Tuesday, June 4, 2024

shock collar

knowing how it ends
I feel guilty I let
a found dog bark play
and run for the few
hours you were with me
now that to do so
will hurt you
a taste of freedom
worse than none at all
so easy to harm when
nothing at all could help
I wish I never showed you
all you couldn't have
another world where you didn't 
know what you were missing

I would know; I grew up in shock collar too.

Monday, June 3, 2024

another awkward guy hopelessly flopping about

Do you think the fictional guys Adam Sandler plays
know deep down inside they are a main character
or do they really not believe they could get the girl
even if it's been written into the script that way?

Cheers! Here's to hoping the storyline
is better than how we really feel inside.

Saturday, June 1, 2024

I bled it all out in two days

      Sometimes I think we lost so much truth with translation. Like what if it wasn't that women in the past weren't allowed in holy places during menses because they were "unclean." But because they were "dirty" like of dirt,  of the earth, like of where we began and where we end up? In middle school I knew a boy whose father said to never trust anything that bleeds for a week and doesn't die. But I would trust anything that bleeds for a week and doesn't die for exactly that reason. Unlocked an ancient truth on how to survive...why wouldn't I listen? I should be listening and not speaking but that's not what I've been doing.

      I've been wallowing like a piggy in the mud in love of the fantasy. But the bleak reality is industrial slaughterhouse. Nail gun to the head, burn off the hair, leg still kicking, hanging from a hook, continue down the disassembly line. I tried to be hardened and practical but my efforts didn't last a whole week. I softened like cream cheese;  It's seems you should be less lovely. Try not to float when you walk. Have you tried that? Don't be so pretty or interesting. God, don't be smart. Don't exist in ways that makes people want to care for you or adore you. If you could only just do that. I want to belong in the earth not in the factory farm. But I think we both know where I'm going.
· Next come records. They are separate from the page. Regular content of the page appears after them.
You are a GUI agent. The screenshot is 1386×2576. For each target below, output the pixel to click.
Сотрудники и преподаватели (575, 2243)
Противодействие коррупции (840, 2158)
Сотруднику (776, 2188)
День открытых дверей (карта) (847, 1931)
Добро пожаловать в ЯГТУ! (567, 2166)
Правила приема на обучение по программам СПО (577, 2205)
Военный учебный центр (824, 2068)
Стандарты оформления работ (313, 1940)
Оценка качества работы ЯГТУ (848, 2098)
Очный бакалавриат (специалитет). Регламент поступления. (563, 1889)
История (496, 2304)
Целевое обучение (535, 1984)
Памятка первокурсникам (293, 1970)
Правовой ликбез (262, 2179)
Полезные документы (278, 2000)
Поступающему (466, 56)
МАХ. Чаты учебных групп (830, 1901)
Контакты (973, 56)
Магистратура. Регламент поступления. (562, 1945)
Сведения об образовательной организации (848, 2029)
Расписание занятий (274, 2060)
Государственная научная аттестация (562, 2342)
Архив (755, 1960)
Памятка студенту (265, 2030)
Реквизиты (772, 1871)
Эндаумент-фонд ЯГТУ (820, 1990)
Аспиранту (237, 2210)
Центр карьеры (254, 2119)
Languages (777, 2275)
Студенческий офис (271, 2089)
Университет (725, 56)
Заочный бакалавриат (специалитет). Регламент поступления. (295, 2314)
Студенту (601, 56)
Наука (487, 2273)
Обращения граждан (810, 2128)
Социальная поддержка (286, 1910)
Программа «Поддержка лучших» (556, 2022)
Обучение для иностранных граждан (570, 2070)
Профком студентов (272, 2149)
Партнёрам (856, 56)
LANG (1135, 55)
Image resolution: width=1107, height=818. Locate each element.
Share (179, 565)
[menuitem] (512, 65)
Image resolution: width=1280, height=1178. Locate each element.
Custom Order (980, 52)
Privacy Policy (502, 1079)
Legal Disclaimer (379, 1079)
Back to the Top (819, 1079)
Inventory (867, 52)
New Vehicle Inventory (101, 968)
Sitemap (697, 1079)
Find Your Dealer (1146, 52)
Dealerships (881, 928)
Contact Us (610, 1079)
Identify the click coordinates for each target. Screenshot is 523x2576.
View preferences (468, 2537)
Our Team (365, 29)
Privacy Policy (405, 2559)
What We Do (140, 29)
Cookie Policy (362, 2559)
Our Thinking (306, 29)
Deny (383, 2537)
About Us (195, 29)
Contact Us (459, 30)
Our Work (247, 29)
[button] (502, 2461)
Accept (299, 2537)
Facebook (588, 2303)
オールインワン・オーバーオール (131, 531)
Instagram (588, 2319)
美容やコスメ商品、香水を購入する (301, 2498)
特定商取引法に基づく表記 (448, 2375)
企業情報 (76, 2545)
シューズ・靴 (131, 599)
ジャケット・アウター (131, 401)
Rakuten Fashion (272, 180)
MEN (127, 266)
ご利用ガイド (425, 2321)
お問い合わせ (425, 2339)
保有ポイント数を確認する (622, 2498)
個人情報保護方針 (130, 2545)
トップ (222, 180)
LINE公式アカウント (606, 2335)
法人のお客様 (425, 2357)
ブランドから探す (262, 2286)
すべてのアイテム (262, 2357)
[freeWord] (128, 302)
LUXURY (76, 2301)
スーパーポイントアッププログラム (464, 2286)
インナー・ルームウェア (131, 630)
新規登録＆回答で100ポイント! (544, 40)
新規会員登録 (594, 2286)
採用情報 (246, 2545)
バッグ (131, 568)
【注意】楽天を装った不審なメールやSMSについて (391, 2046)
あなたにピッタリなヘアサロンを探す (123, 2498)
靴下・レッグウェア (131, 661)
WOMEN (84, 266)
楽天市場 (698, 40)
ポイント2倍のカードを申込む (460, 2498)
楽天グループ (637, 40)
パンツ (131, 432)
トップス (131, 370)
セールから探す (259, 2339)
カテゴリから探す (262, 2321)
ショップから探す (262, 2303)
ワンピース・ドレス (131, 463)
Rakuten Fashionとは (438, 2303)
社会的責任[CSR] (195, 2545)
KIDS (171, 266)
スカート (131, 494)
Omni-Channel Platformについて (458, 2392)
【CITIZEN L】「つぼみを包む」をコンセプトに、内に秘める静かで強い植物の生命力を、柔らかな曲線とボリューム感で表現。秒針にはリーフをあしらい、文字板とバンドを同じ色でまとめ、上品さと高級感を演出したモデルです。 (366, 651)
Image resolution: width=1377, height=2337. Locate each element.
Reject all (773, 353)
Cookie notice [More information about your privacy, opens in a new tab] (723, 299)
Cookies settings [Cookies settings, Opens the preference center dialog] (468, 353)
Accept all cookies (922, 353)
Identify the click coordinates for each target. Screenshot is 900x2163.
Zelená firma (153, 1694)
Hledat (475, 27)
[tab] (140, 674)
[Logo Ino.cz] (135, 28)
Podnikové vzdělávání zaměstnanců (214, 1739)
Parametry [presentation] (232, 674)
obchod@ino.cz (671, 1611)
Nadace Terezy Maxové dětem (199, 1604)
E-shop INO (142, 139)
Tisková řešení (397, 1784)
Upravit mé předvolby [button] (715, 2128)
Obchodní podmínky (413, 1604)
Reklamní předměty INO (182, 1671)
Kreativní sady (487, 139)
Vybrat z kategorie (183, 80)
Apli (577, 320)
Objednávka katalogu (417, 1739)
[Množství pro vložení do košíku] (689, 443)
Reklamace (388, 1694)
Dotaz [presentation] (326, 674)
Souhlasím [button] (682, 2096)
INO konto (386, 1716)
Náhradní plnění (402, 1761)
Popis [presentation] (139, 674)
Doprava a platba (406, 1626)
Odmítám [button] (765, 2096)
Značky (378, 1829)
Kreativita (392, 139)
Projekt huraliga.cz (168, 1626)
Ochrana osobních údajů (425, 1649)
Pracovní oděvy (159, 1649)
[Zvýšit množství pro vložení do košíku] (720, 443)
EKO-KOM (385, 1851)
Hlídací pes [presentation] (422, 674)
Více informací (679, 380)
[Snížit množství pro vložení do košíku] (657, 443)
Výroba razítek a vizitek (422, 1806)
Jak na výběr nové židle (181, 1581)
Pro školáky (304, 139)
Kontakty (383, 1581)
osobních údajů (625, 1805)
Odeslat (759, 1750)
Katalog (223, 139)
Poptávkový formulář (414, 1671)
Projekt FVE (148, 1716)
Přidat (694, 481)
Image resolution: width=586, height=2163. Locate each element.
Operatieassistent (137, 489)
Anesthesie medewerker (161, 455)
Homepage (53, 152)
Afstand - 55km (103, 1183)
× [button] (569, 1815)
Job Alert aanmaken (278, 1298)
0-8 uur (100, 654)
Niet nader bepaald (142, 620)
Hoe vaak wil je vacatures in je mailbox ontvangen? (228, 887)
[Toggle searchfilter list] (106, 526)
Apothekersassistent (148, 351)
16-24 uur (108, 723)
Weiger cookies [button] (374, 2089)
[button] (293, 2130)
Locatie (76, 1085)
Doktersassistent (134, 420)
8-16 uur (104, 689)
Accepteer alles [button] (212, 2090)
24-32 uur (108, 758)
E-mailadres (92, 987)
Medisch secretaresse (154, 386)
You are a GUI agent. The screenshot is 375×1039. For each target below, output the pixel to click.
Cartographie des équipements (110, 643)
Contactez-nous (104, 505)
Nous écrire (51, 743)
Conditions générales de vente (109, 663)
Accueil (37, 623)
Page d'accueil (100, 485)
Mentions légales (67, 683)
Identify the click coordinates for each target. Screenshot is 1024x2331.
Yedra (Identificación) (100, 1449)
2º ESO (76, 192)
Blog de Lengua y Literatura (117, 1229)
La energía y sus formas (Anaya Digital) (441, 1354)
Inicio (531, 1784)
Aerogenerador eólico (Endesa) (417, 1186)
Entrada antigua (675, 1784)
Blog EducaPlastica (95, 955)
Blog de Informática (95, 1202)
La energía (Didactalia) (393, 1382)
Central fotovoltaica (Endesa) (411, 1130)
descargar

     I am formally petitioning God to intervene with a translator or editor to fix all that I say to be kinder and sweeter and clearer at least for a little while. I'm hurting everyone around me including myself and cannot stop. Maybe nothing needs said. Maybe I should and need to quit talking, quit sharing. I need left unread. I have nothing to give. I am borrowing from a child's empty piggy bank. I was bankrupt at birth. 

     I am bleeding like a stuck pig. Bleeding out so unclean and it is "unclean." It's not a translation error. I was born discarded from the start. Don't belong in holy places like Churches and Mosques and Synagogues or your life. I don't need a translator or editor, I need a time machine. Someone call my dead mother. Please tell her I need to be a newborn in the dumpster out back thrown out on prom night and never meant to live. Paint me blue from lack of air. Put nothing but blue filters on my photo. Don't look at photos of me. It's not worth the time.

     For the foreseeable future, everything I touch will be hard. Maybe I can be softer. Maybe not. God, just don't let me make it fucking worse. It's for everything I love, not for me.